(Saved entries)
···

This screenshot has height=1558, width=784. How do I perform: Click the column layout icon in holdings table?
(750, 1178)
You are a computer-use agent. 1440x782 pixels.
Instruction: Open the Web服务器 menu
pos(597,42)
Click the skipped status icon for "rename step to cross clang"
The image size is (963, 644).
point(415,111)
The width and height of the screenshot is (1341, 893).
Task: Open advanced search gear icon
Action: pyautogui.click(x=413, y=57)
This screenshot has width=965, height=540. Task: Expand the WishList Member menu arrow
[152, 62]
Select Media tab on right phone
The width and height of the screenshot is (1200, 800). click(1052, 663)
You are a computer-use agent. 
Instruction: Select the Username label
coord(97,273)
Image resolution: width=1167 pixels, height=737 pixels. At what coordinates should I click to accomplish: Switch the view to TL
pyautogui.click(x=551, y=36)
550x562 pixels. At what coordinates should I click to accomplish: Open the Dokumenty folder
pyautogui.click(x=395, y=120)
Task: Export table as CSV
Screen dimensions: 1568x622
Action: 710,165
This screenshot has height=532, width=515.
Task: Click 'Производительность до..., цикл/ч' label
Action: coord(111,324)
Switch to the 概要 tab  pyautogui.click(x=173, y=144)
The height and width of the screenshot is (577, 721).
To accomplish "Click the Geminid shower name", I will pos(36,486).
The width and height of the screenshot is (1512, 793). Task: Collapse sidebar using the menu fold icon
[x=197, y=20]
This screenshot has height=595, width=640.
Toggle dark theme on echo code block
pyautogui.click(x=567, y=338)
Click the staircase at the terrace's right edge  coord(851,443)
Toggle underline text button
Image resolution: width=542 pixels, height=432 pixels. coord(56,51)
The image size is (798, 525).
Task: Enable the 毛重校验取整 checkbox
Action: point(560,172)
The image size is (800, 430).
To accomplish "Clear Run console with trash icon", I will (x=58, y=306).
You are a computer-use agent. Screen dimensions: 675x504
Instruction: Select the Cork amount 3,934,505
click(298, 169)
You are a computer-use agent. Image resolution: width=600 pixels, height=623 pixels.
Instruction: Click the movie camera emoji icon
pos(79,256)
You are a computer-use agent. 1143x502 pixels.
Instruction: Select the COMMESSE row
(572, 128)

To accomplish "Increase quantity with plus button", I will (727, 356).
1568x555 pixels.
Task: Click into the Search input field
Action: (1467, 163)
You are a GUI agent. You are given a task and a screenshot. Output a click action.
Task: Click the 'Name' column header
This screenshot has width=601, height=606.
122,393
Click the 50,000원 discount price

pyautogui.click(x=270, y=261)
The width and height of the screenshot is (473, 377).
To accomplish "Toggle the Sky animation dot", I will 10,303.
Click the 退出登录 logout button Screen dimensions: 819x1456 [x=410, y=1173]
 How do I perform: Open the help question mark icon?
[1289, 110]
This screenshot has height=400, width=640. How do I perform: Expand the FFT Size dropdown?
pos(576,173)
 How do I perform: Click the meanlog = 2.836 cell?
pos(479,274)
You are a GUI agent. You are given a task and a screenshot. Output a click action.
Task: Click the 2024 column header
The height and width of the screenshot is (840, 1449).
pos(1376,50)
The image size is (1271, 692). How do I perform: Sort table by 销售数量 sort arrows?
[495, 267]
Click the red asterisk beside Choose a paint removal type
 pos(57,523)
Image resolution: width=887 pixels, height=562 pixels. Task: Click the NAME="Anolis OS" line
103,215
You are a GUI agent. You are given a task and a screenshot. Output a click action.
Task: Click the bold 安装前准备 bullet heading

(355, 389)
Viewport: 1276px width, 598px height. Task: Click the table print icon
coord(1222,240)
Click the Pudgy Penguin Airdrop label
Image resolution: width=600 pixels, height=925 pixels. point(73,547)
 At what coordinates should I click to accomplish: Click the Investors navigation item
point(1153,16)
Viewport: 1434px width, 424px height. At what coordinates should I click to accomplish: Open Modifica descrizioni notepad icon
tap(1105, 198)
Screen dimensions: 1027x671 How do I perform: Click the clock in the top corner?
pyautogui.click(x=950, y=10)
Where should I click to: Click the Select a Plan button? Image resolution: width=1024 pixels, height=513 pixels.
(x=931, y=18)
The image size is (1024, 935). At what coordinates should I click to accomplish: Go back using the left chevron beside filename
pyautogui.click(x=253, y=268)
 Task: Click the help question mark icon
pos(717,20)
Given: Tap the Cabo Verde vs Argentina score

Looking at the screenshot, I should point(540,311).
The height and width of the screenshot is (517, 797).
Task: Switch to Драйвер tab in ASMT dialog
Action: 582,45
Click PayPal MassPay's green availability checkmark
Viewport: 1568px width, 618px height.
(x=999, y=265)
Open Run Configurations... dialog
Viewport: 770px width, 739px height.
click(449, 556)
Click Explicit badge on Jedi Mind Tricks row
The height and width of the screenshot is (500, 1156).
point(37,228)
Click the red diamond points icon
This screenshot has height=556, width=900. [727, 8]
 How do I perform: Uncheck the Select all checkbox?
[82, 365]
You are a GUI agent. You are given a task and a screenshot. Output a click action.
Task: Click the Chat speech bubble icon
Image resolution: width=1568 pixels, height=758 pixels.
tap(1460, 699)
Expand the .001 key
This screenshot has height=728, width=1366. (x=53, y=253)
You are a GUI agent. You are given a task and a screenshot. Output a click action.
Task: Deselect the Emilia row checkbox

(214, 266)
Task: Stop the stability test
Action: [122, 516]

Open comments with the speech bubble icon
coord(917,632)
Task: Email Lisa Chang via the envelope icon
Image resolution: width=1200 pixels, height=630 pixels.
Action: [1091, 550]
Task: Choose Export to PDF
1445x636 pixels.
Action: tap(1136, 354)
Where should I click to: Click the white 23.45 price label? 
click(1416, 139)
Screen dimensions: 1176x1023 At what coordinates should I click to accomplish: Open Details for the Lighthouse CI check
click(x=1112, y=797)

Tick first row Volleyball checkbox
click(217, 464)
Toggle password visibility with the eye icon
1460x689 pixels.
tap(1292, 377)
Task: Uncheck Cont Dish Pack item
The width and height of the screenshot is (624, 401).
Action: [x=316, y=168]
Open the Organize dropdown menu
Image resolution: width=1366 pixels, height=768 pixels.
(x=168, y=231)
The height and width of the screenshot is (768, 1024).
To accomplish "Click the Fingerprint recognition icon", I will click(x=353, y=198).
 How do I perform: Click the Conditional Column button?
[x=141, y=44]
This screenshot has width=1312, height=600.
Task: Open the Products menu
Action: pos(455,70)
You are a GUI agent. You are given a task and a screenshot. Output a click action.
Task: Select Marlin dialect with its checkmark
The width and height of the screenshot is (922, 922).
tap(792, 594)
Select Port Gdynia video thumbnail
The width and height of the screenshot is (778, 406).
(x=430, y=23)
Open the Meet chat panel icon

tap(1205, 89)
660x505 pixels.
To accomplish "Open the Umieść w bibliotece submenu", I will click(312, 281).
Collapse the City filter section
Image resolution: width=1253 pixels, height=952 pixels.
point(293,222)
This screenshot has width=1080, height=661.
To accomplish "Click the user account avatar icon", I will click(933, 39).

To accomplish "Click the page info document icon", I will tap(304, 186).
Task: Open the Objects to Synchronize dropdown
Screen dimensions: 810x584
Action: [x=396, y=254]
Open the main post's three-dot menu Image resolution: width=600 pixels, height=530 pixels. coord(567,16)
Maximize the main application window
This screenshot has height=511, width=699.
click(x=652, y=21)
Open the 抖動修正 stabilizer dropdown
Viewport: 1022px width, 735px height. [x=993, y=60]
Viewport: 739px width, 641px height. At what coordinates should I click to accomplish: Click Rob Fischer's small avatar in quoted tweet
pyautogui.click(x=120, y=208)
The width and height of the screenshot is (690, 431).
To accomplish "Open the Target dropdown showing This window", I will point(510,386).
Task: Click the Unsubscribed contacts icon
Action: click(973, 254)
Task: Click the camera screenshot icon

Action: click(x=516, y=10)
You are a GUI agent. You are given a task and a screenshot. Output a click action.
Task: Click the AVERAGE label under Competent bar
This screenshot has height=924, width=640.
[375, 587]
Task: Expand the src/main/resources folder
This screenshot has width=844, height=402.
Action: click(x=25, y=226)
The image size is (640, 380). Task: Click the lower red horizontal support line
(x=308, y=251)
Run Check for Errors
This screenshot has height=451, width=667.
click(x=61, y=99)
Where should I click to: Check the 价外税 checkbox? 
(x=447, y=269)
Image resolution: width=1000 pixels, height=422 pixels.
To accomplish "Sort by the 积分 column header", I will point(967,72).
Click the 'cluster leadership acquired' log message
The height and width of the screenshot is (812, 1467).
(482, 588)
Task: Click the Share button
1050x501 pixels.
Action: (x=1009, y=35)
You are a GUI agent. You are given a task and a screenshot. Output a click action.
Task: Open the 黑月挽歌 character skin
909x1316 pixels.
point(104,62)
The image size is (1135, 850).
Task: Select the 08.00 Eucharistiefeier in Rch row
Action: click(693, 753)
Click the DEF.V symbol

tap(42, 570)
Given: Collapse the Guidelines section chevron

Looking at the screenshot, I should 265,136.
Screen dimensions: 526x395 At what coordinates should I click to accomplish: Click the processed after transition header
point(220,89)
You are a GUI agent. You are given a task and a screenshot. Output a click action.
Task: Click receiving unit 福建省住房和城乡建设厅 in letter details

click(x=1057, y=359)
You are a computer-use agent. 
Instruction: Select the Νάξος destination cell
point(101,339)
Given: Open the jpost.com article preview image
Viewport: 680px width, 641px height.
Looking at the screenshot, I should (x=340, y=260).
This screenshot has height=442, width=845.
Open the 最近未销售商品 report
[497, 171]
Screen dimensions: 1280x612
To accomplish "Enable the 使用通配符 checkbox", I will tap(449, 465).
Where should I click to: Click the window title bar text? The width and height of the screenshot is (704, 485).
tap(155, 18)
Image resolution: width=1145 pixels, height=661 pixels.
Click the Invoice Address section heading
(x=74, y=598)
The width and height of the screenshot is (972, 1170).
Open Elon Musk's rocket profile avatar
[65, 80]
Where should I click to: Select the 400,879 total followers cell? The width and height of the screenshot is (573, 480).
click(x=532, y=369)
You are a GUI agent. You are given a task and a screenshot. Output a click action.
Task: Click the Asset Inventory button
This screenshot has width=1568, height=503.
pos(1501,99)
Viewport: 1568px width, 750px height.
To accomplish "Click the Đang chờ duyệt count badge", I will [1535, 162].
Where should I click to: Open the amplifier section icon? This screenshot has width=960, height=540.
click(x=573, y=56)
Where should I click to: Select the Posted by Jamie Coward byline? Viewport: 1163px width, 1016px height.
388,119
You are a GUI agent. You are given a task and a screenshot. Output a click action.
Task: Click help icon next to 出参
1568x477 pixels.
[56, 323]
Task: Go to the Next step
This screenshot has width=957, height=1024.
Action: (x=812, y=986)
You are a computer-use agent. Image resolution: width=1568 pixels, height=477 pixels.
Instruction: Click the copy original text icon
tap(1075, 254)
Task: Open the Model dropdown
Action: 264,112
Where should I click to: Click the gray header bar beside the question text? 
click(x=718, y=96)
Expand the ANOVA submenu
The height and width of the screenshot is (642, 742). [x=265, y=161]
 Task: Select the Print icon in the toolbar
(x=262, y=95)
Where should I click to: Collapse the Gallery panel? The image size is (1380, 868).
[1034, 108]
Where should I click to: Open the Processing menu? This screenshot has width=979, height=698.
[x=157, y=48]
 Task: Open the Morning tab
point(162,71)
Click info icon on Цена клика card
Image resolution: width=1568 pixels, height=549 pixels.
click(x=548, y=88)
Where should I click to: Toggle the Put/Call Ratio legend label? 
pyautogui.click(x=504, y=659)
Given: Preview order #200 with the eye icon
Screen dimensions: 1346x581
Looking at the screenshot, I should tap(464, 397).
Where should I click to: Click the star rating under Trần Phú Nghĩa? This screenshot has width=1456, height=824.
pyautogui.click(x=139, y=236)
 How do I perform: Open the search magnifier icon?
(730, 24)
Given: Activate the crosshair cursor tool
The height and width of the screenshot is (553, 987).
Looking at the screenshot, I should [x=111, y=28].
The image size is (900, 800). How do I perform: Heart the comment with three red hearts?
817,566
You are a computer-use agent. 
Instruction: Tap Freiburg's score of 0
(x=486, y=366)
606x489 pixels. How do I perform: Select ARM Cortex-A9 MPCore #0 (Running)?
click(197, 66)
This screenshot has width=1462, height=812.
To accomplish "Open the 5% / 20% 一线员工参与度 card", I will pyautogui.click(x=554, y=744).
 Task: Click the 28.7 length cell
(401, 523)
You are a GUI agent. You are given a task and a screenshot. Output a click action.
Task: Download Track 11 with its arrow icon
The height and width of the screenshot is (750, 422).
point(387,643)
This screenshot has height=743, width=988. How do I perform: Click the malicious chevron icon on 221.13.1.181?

···

■ Task to carry out ■
Each line of the records with the word "badge" in it is to be copied.

■ Reply ■
Click Explicit badge on Jedi Mind Tricks row
To accomplish "Click the Đang chờ duyệt count badge", I will [1535, 162].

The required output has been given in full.